Currently, S-A's Explorer and Pioneer's Voyager
boxes are in the final stages of a Time Warner "acceptance-test plan," or ATP,
said Mike Hayashi, vice president of advanced services for Time Warner.

He wouldn't discuss location specifics, despite
repeated speculation that the tests are under way in the MSO's Austin, Texas, system.

Time Warner's "Pegasus" digital-video
platform, notably, was the root of the specification used by Cable Television Laboratories
Inc. for what is now called OpenCable. When Time Warner first detailed that project, in
1996, it was the industry's first exposure to the notion of passing IP
(Internet-protocol) packets over cable systems, as well as supporting Internet tools like
HTML.

Because Time Warner early on emphasized the need for a
real-time, two-way platform that supported IP, it is now poised to move smoothly into its
plan to add Road Runner, its high-speed-data service, to its cable service.

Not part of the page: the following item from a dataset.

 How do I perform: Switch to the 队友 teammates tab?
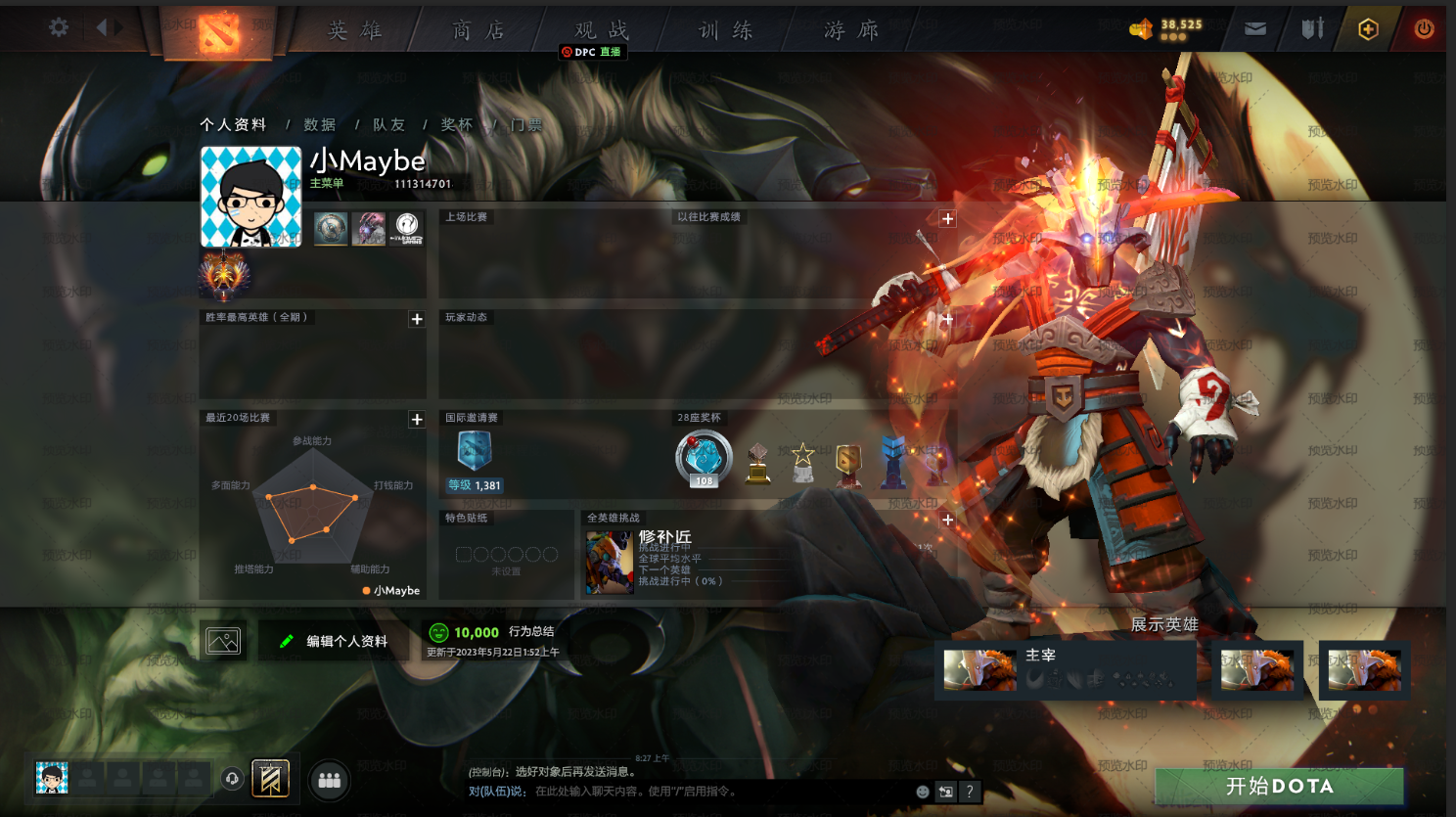[x=388, y=125]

Plus, Time Warner engineering executives plan to scour this
week's National Show floor in Atlanta in search of video-on-demand vendors, as part
of its requests for information and proposals issued last year to fold in VOD and HTML
applications to the Pegasus platform.

The Pegasus platform also includes graphics acceleration
that supports 8- and 16-bit color, and Ethernet interfaces for connecting to computers,
game players and other peripherals. For starters, it will use a 54-MIPS (millions of
instructions per second) processor, and it will ratchet that up in forthcoming box
iterations.

Jim McDonald, CEO of S-A, which is also Time Warner's
and CableLabs' systems integrator for OpenCable, emphasized that the focus on just
digital set-tops as the medium for advanced, interactive services is not enough.

"We've spent $150 million over the last five
years -- $120 million of it went into software and systems, and less than $20 million of
it went into building the box," he said. "Everybody talks about boxes, but
they're a very small part of the overall system."

More important, he said, is the delivery of end-to-end
systems that yield solutions, "as opposed to the mind-set of shipping amplifiers,
line extenders, headends and set-top terminals."

McDonald said S-A's interactive experiences with Time
Warner's Full Service Network in Orlando, Fla., as well as similar tests with U S
West Inc. in Omaha, Neb., and with BellSouth Corp., now afford the manufacturer "at
least an 18-month lead" over its bitter competitor, GI.

"Everybody thought that we were crazy" to
continue working on interactive applications when that market went belly-up two years ago,
McDonald said. "Who's crazy now? It's all swung back around."

To receive digital-video signals, Time Warner has said that
it will work with Tele-Communications Inc.'s HITS (Headend in the Sky) service, while
readying some multiplexes from Home Box Office's Hauppage, N.Y., facility, reasoning
that it will require feeds that are tailored to the MSO's specific needs.